Seeing connections you didn’t notice before and making new associations can also be exciting and elevate the mood. Elevating the mood itself has the effect of increasing insights and insightful thinking. How many potentially beneficial insights have been suppressed or destroyed by the practice of regarding “gaining insight” as a synonym for accepting that you are mentally ill?

 

 

Evidence against the PA Hospital

At 9.00 am this morning the Indian psychiatric nurse, Raghuvan ‘Raghy’ Raman, who thinks the Tamil Tigers were ‘activists’ rather than terrorists, rang me from the PA Hospital. He told me “your injection is due, what time can I come around?”. He didn’t ask me how I was; if he did I would have told him.

At 11.30 he turned up alone with a bag containing a 100 mg injection of Invega Sustenna (paliperidone) ordered by the Pakistan-trained psychiatrist Ghazala Watt for a cost to the taxpayer (at the Chempro chemists in Buranda, opposite the hospital) of $414.09. The script was written by a Dr A Neligan, who I have never heard of, and is probably Ghazala Watt’s registrar.

Paliperidone is a treatment for schizophrenia and other psychotic ‘disorders’, but I am not in the least bit psychotic or mentally disordered.
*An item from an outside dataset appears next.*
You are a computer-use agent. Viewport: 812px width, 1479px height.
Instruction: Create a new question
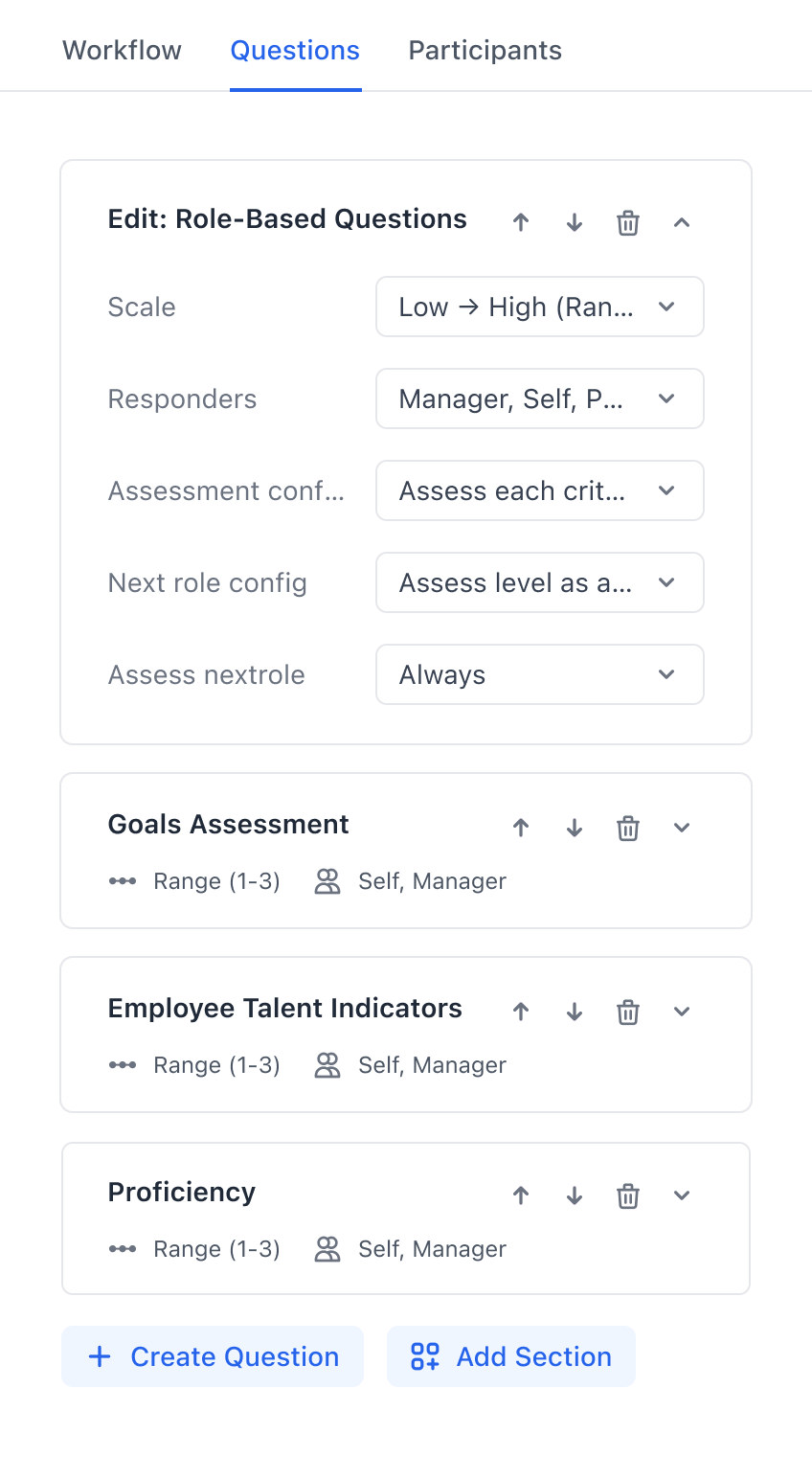212,1356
Ghazala Watt, though, has repeated the diagnosis of a Nigerian psychiatrist named Jumoke ‘Jumi’ Banjo, who kept me locked up on three occasions in late 2016 and early 2017, following complaints to the hospital by my hostile father and next-door-neighbour.
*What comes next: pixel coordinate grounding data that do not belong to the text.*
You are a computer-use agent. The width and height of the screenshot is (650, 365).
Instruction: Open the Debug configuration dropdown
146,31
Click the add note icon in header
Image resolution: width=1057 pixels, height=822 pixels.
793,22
Banjo is a graduate of Ibadan University in Nigeria, and had not been in Australia long. I graduated in medicine many years before either of these psychiatrists, and am senior to them in years as well as experience.
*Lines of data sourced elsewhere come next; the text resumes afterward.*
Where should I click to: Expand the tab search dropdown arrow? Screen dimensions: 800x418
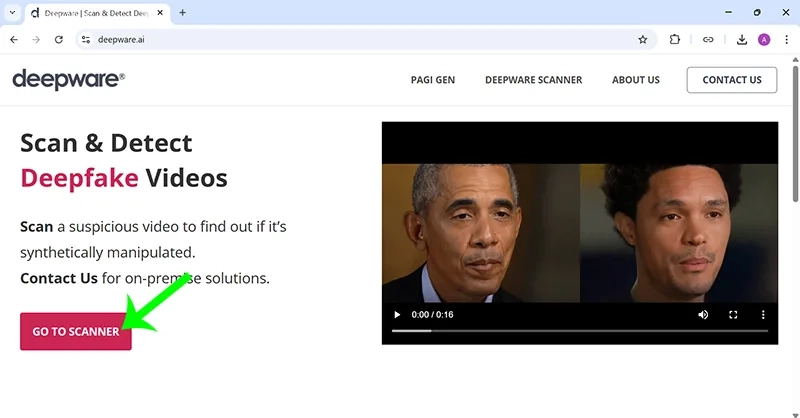pyautogui.click(x=11, y=12)
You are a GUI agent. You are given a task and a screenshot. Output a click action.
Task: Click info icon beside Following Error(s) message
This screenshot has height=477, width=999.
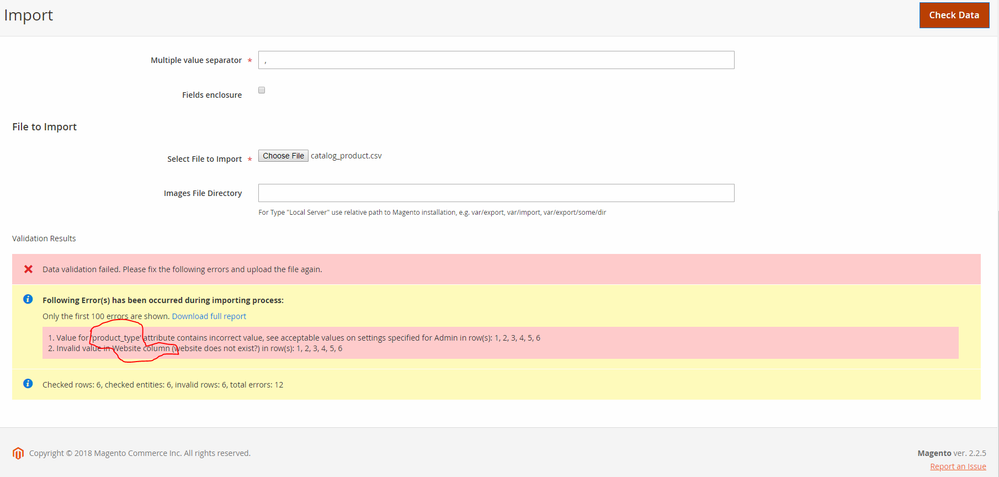click(x=28, y=299)
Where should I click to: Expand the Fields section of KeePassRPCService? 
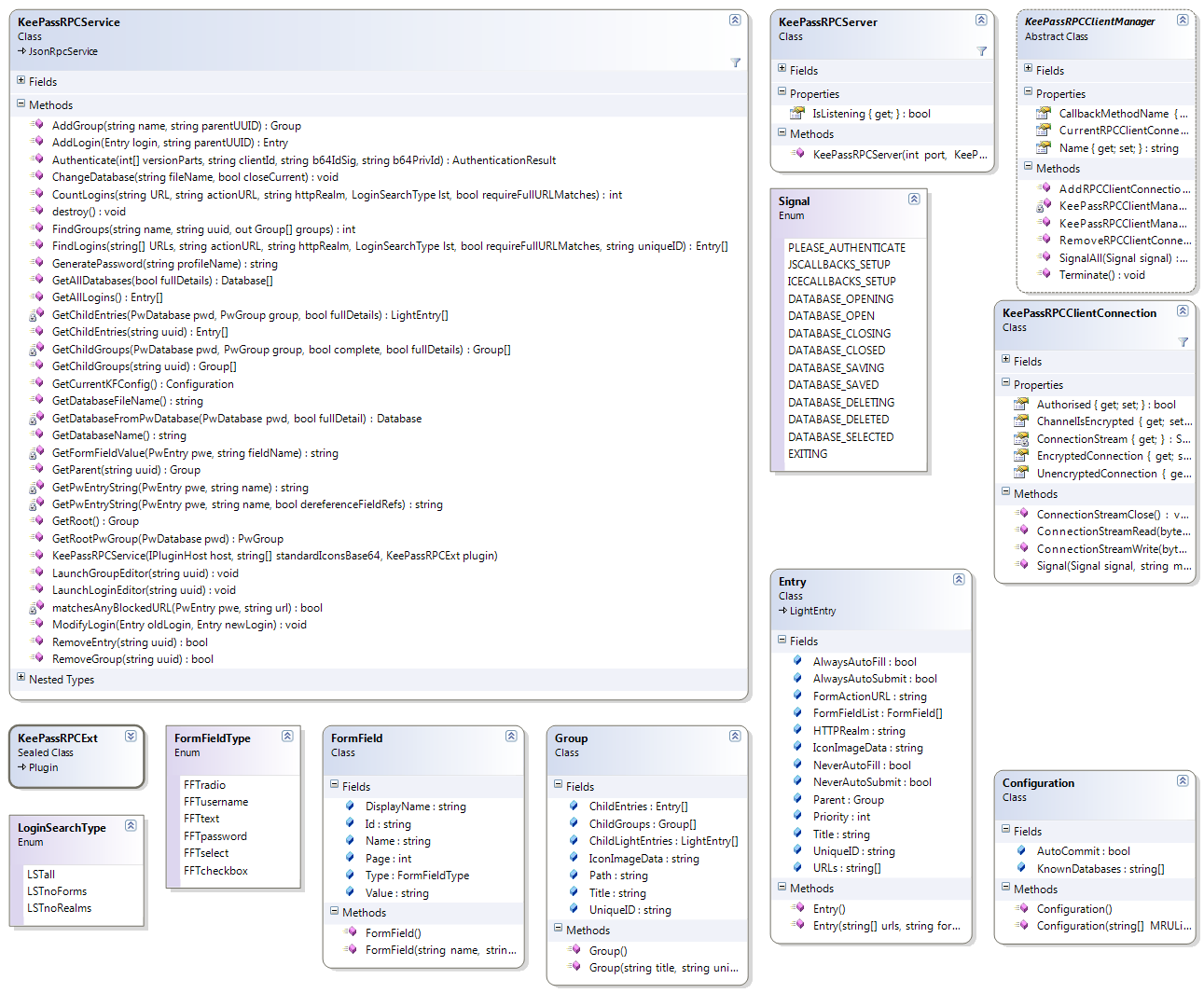point(21,81)
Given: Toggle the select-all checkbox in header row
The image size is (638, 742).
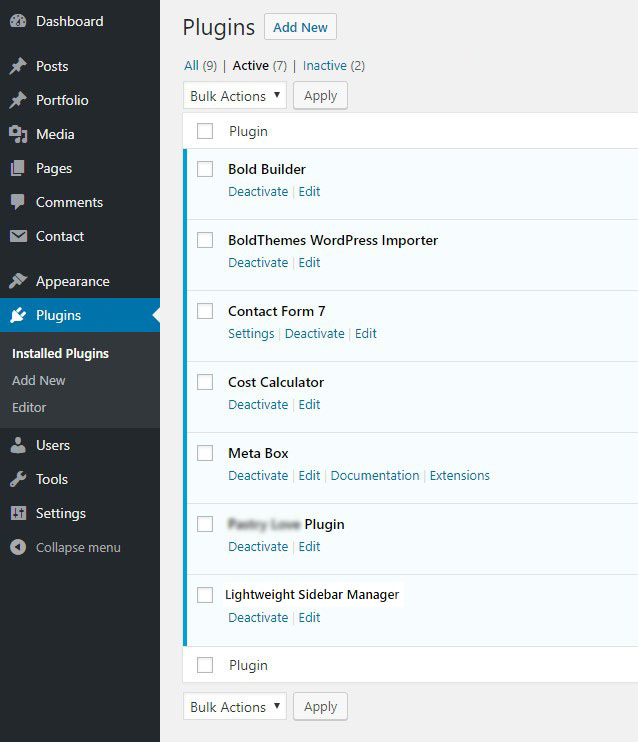Looking at the screenshot, I should coord(205,131).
What I wanted to discuss with Raghy Raman on camera was the grossly negligent, inaccurate and defamatory report recently ‘written’ by Ghazala Watt. One of the two modifications she has made to the report claims that “elevated speech” was evidenced by the ‘treating team’, and hence she was increasing the dose of antipsychotic from 75 to 100 mg. After he had asked for the video camera to be turned off and I complied, we discussed this and he admitted it was he who said I had “elevated speech”.

My voice gets louder when I am angry or trying to make a point. I was both. There is also no such thing as “elevated speech” in psychiatric texts – only ‘elevated mood’ and ‘pressure of speech’. Pressure of speech and elevated mood are evidence of mania, rather than schizophrenia, and I do not display either. I am justifiably angry at being misdiagnosed as “mentally ill” and assaulted with injections that are making my physical health deteriorate and are the ONLY CAUSE of my mental distress.

But I am a tough guy, and these people have injected me with even bigger doses in the past, of even worse drugs. And I have survived, though according to the statistics, at 57 I am nearing the end of my expected life, as a mental patient in Australia.

The report of Ghazala Watt was more a character assassination than a legitimate medical report. The bulk of the report was already on the PA Hospital computer, and she changed only two paragraphs, retaining all the misinformation that previous psychiatrists and psychiatry registrars had written for previous MHRT tribunals. She has not even changed the opening statement of the report that I am a “52 yo male”. I am, in fact, a 57-year-old physician and graduate of the University of Queensland, who has four times as many LinkedIn contacts as her, and 10 times as many Facebook friends. Yet she has retained in the report, in the section on Social Networks (there is no section for professional networks) that I have no social support apart from my mother. This is presumably an effort to paint me as a socially withdrawn and inept “schizophrenic”. My appeal to the MHRT is to be heard in a week’s time. In the meantime I’ll try and continue working.

I have many forensic psychologists and forensic psychiatrists among my LinkedIn contacts. I would appreciate their assessments of Ghazala Watt and Raghy Raman from the evidence I have provided, My own assessment is that they are grossly incompetent and systematic violators of human rights in Australia, for which their superiors are also legally responsible.